The 1954 Eureka earthquake occurred at 11:56 am on December 21, just east of Eureka and Arcata, California in the United States. The unknown type shock had a moment magnitude of 6.5 and a maximum Mercalli intensity of VII (Very strong). Buildings swayed, windows were broken, and the Humboldt County Courthouse collapsed. A total of US$2 million damages was counted, with one death and 50 injuries.

== Geology ==

The earthquake was located within the Franciscan subduction complex, taking up northwestern California. The history of the subduction complex spans for about 150 million years, with significant events happening in this time period. Regularly, faults are hidden beneath the ocean, but at this particular subduction complex, the faults can be spotted piercing through land. The faults are considered active, with evidence of rupture originating within the last 10,000 years.

== Earthquake ==
The earthquake struck Eureka, Arcata, and the surrounding Humboldt County on December 21, 1954, at approximately 11:56 am. The earthquake had a magnitude of 6.5 with an unknown depth.

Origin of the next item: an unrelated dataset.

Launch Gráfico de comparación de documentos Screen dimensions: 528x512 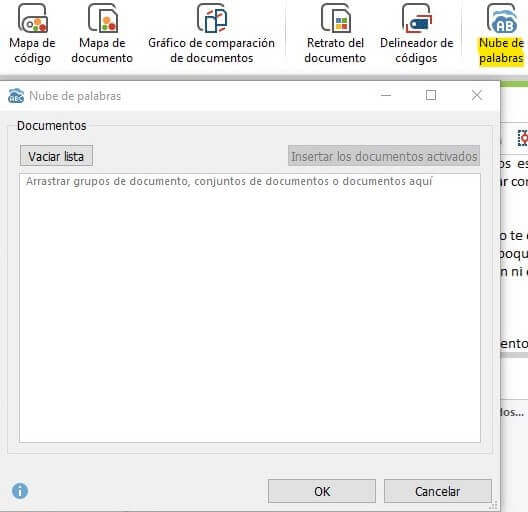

There have been an estimated 10 attempts to locate the earthquake. Contributing to this problem was the reduction of operating seismic stations within Humboldt County, with a total of two seismic stations. Other nearby seismic stations also recorded the earthquake, though these attempts were not that useful. For the earthquake, a total of two radio signals were sent, which helped identify the time of the earthquake.

=== Damage ===
In local areas, chimneys toppled, windows shattered, and ancient buildings swayed dangerously. The earthquake caused the Humboldt County courthouse to be deemed uninhabitable, prompting reconstruction of the building. The Sweasey Dam broke, threatening nearby areas. In addition, a 65000 U.S.gal water tank fell, located near Fortuna, California.

=== Aftermath ===
Soldiers of the United States Armed Forces inspected some harbors of Humboldt County for damage. Damage was found in the jetties, prompting repair money costing US$300,000. A total of US$2 million damages was counted, with one death and 50 injuries.